The Daily Telegraph

Javid: we cannot find Windrush deportees

- By Verity Ryan

JUST three of 63 Windrush migrants who may have been wrongfully deported from the UK have been contacted about their cases, the Home Secretary has revealed.

Sajid Javid yesterday confirmed that of all the Windrush generation migrants who had been identified as potentiall­y wrongfully removed, three had been contacted by the special task force set up in the wake of the scandal.

The Home Office has had to revisit 8,000 deportatio­n cases dating back to 2002 following reports of the wrongful removal of Commonweal­th nationals who may have been granted with indefinite leave to remain in the UK.

So far the department has identified 63 deported individual­s. Of these, 32 involved criminals and the remaining 31 left the UK after being asked to do so by the Home Office.

In a letter to Yvette Cooper, the chairman of the home affairs select committee, Mr Javid said: “The 31 individual­s are being proactivel­y contacted via the task force where we have contact details. We have so far made contact with three and are asking High Commission­ers to assist where we do not have contact details.”

Commonweal­th nationals who settled in the UK before 1973 were granted indefinite leave to remain in the UK under the 1971 Immigratio­n Act. They were not, however, automatica­lly provided with official paperwork, which led to some of them having to prove to authoritie­s their right to be in the UK.

The Government is also under increasing pressure from MPS to reveal how many of the Windrush migrants have been detained in immigratio­n centres.

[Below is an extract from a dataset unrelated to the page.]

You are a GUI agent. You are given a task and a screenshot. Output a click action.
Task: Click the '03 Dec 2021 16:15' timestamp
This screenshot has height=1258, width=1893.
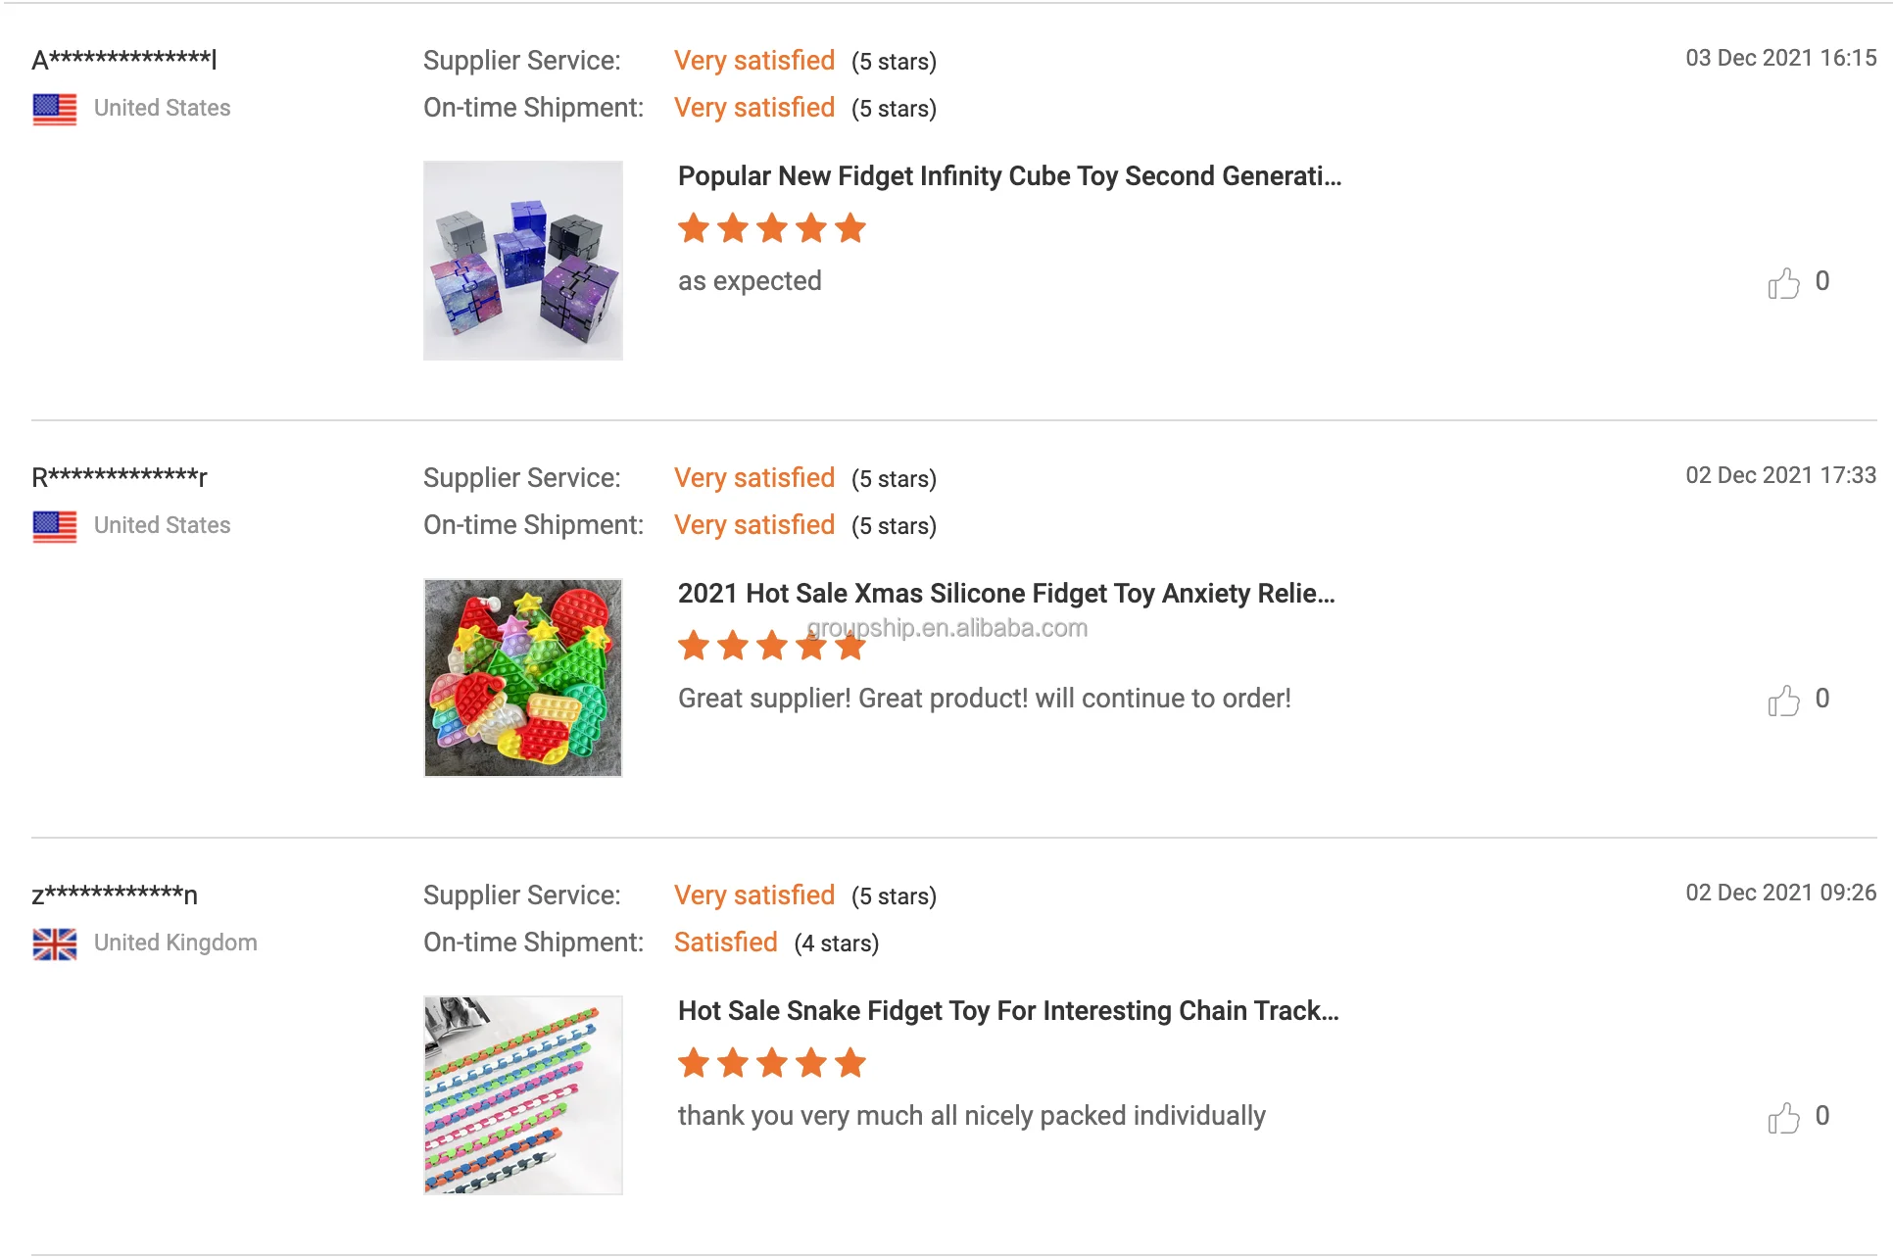click(1780, 58)
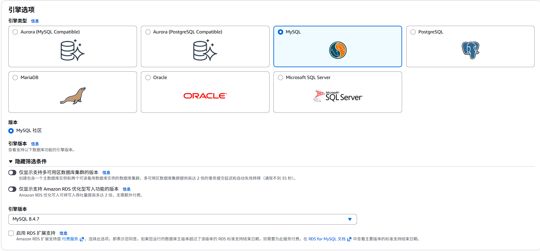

Mr Javid said this could take up to two months to identify.

In the letter to Ms Cooper Mr Javid said: “As with the removals exercise, this is a complex piece of work which involves manually examining thousands of cases in order to see whether there is anything on the record which suggests that someone could have been here before 1973 – likely to be a much smaller number.

“Officials believe that their initial investigat­ions are likely to take between six and eight weeks.”

Ms Cooper has put on record her “concern” at the Home Office’s progress on the scandal so far.

Responding to Mr Javid, she said: “It remains a real concern that only three of the 63 potential wrongful deportatio­ns and removals have been contacted so far, and that it will take a further six weeks for the Home Office to assess how many people may have been wrongfully detained.”